An American magazine article from 1936 plainly states that “the name Pushkin is ideal for a cat.” Why?

This is Part I of a two-part series. Part II will follow on Thursday, 1/30. A version of this piece originally appeared on Gorky Media as part of a series commemorating Russia’s National Day in Memory of Pushkin.

Ilya Vinitsky is a Professor in the Department of Slavic Languages and Literatures at Princeton University. His fields of expertise are Russian Romanticism and Realism, the history of emotions, and nineteenth- century intellectual and spiritual history.

Translated by Emily Wang, Assistant Professor in the Department of German and Russian Languages and Literatures at the University of Notre Dame.

At the tail end of 1934, when Gorky and Co. were defending the honor of the USSR’s national poet from bourgeois vulgarity, with the result that the eponymous Moscow café was deprived of its name, the famous Hollywood singer and actress Lilian Harvey (1906-1968) ran a notice in Los Angeles newspapers. Her blue- and brown-eyed white Persian cat, who went by the name of "Pushkin," had gone missing.

A reward was promised to the person who found him. Other newspapers picked up this small item, publishing it in the weekend bulletin “Snapshots of Hollywood”:

Lilian Harvey laments that her Christmas will be sad unless she finds her runaway four-month-old Persian kitten, Pushkin.

I don’t know whether this kitten with the multi-colored eyes (who, today, might have been named in honor of David Bowie) was ever found, but my attention was drawn to a curious coincidence, dating to the very same period. Newspapers from the end of 1934 to the beginning of 1935 tell us that a certain school in Arizona staged a puppet show entitled Pushkin, starring a kitten with the very same name — though it is unclear whether it was Lilian Harvey's runaway — along with two of his relatives. English-language culture offers few themes more banal than “three little kittens,” and yet I remained interested in the question of why a 1930s-era American would name a kitten in honor of Russia's greatest poet.

Moreover, an American magazine article from 1936 plainly states that "the name Pushkin is ideal for a cat." The tradition has proven quite powerful — in fact, one of my friends in Philadelphia has a cat named Pushkin. On one of the numerous American websites for cat owners, I even found a treatise touting the appeal of Russian names, including the name Pushkin, for cats. If you're thinking about getting a sitter for your cat, it might be fun to share a unique and cultured name like Pushkin with them.

Why choose a Russian name for your cat?

 

All cats deserve unique names. Choosing the right name for your cat is very important, as it will become a key tool in their training.
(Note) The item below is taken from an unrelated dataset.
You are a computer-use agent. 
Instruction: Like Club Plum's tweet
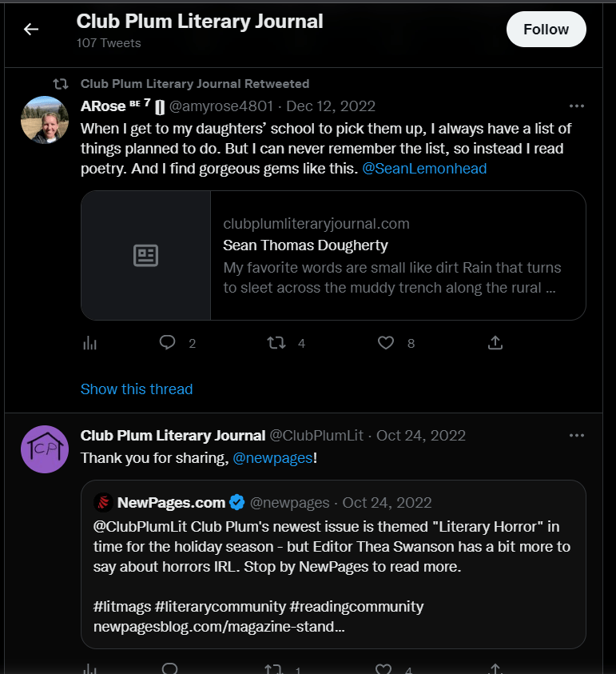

Cats are clever and they can remember different words; your new cat will learn their name in days and always come to your call.

 

However, you can make your cat’s training easier by choosing a name that's easy to remember and pronounce, 2 or 3 syllables long (or that can be shortened) and different from daily words so that your cat doesn't get confused when you speak. If you don't live in Russia, then, a Russian name is the perfect option.

 

Russian names are especially good for Russian cat breeds like the Siberian cat - with the Neva Masquerade variant - the Russian Blue, the Donskoy, the Peterbald or the Kurilian Bobtail. If you have any other kind of cat, though, you'll realize you can also find a Russian name that's perfect for them.

Russian is the most widely spoken Slavic language, with more than 150 million native speakers. It is understandable, then, why Russian culture is so rich. You can find inspiration in classic Russian names, which often come from Greek or Latin, but also from Russian literature, folklore, traditions and history.

An online inquiry (“Is Pushkin a cool name for a cat?”) immediately yielded an affirmative response, along with the following explanation:

There was indeed a Russian poet called Alexandr Pushkin, and he's generally considered to have been the greatest Russian poet. The name is most likely derived from the Russian word pushka, which means "cannon" (presumably the poet's ancestor made or operated cannons). However, it's also not very far off the Russian word pukh, which means “fluff”, so that might be another good reason to use it as a name for a cat. And, of course, it sounds a bit like puss-kin too.”

While I liked this explanation, I didn’t find it entirely satisfying. In fact, American newspaper clippings from the 1930s allow the historian to pose the question somewhat differently: when and why did these Pushkin-kittens appear?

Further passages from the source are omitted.